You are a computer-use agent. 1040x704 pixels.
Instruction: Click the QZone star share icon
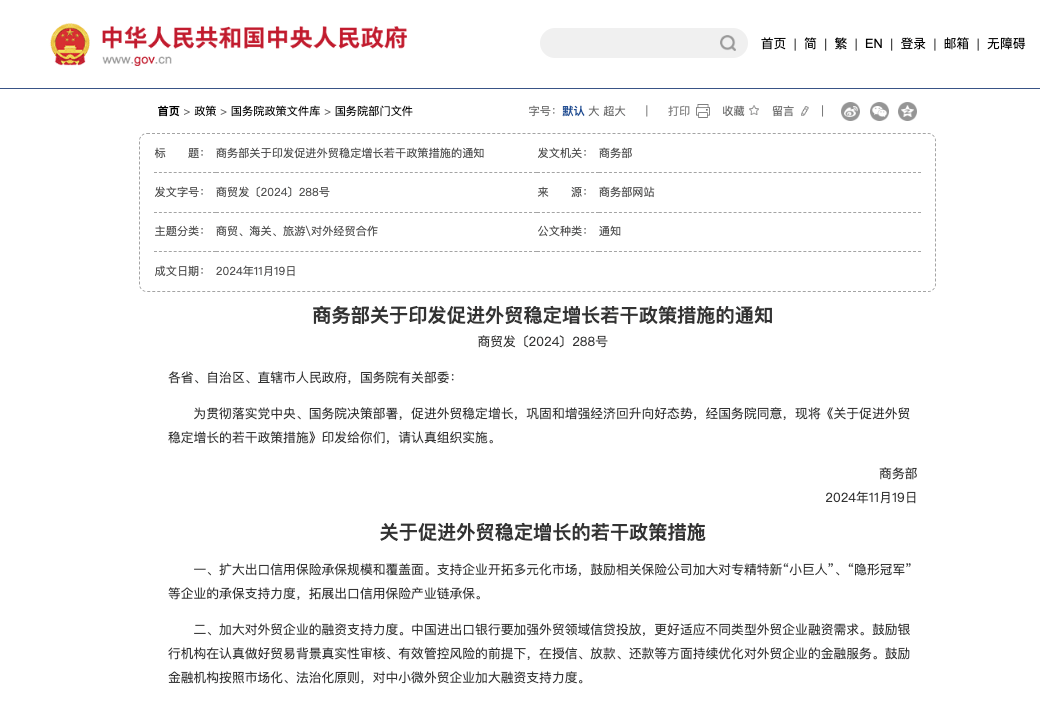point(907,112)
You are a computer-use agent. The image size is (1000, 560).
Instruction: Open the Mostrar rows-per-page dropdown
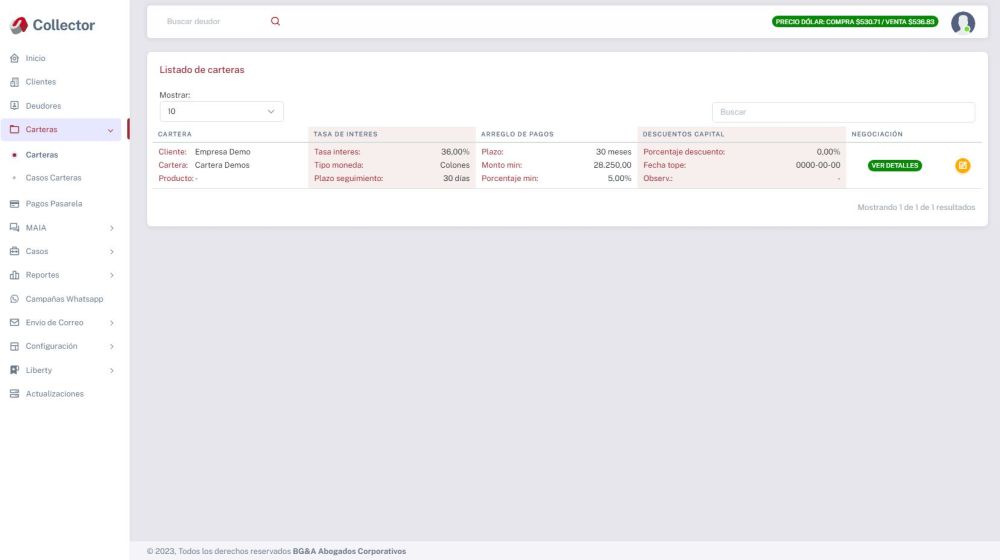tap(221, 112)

● **What you need to do**
Copy out the records above word for word, leaving out the pictures.

● **Response**
You are a computer-use agent. 1040x704 pixels.
Instruction: Click the QZone star share icon
point(907,112)
You are a computer-use agent. The image size is (1000, 560).
Instruction: Open the Mostrar rows-per-page dropdown
tap(221, 112)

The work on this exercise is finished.